Extracted records: Begin

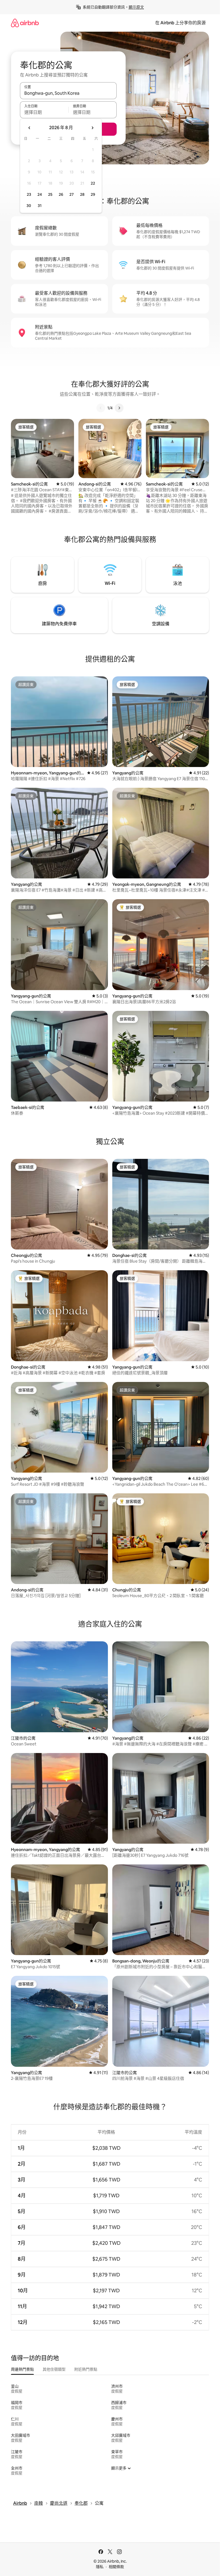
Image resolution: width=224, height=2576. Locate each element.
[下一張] (119, 408)
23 (29, 194)
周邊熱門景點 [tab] (22, 2369)
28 (82, 194)
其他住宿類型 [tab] (54, 2369)
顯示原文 (136, 7)
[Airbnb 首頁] (25, 22)
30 (28, 205)
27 (71, 194)
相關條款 (116, 2566)
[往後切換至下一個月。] (92, 127)
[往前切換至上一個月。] (29, 127)
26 (61, 194)
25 (50, 194)
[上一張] (100, 408)
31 (40, 205)
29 (93, 194)
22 (93, 183)
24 (39, 194)
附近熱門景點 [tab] (85, 2369)
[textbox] (44, 112)
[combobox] (68, 93)
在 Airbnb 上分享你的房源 (180, 23)
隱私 (100, 2566)
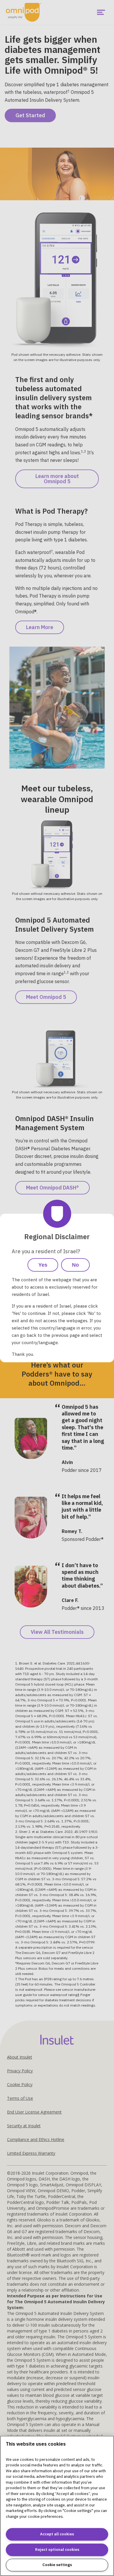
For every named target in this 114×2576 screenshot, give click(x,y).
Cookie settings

Extracted records: End

Exercise:
Skip the pictures and copy exactly the lines from the one containing "隱私 (100, 2566)" through the end of the material, both ends included.

Task output:
隱私 (100, 2566)
For every named target in this 114×2576 screenshot, give click(x,y).
Cookie settings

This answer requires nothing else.